The great thing about this is that it allows us to omit to allocate structs with malloc on the heap. Instead, we could create a struct on the stack and pass it around by copying it. This opens the door to new approaches for writing safer C code.

Nested Structures

Structures can be nested. That means a structure can contain another structure. Let’s use our 2D vector as an example again:

typedef struct Vector2D {
    float x;
    float y;
} Vector2D;

We could then declare a structure type that represents a Sprite and uses our 2D vector type to represent the position of the sprite:

typedef struct Sprite {
    char *name;
    Vector2D position;
    uint8_t *gfx_data;
} Sprite;

Of course, C also allows us to initialize our nested structure together with the containing structure:

Sprite sprite = {
    .name = "Space Ship",
    .position = {.x = 1.5f, .y = 6.8f},
    .gfx_data = "xe3xf8x42xd8..."
};

Self Referential Structures

A structure can contain instances of other structures as members but it cannot contain members of its own type.

So if we tried to create a very simplistic binary tree like this:

struct tree {
    struct tree left;
    struct tree right;
    char str[32];
};

we would get a compile error.

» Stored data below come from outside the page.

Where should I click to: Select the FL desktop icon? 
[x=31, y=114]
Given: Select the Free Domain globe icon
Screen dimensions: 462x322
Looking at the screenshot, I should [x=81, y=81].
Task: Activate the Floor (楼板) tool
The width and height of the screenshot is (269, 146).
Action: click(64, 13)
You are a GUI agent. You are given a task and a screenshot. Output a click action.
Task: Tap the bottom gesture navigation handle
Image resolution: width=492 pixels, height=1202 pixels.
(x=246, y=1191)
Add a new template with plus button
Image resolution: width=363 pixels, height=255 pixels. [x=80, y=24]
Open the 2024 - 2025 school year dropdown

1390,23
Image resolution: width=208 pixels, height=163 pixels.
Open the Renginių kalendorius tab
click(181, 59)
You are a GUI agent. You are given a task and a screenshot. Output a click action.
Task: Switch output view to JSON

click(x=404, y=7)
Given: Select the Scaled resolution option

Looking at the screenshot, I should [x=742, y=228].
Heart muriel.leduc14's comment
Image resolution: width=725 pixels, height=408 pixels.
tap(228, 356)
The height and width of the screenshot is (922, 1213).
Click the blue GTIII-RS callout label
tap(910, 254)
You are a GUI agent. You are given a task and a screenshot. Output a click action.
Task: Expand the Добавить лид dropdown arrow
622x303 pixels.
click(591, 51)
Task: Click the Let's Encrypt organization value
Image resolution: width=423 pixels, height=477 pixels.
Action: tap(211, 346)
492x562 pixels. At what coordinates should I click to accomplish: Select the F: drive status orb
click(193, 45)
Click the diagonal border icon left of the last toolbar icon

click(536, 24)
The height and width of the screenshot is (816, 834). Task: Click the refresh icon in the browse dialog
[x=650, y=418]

The reason for this is that this would create an endless recursion and the structure would take up an infinite amount of memory.

The only way around this problem is to use pointers to the structure of the same type as a member:

struct tree {
    struct tree *left;
    struct tree *right;
    char str[32];
};

Element Order and Addressing

The C Standard guarantees that all members of a structure occur in memory in the same order as in the declaration.

That means if we have a structure definition like this:

struct abc {
    char a;
    int b;
    double c;
};

then the member a will always be the first element in memory, b will be placed after a, and c will be placed after b.

Struct members appear in memory in the order of their declaration

Now if we want to get the address of a member inside a structure it is as simple as this:

And with a pointer

struct abc s1;
struct abc *p = &s1;

&p->b;

If you don’t want to get the memory address of a member but just want to know how many bytes it starts from the beginning of the structure (its offset) you can use the very neat offsetof macro that is defined in stddef.h:

sizet_t offset_b = offsetof(struct abc, b);

If this macro returned 8 for example this would mean that the member variable is located at the memory address of the struct plus 8 bytes.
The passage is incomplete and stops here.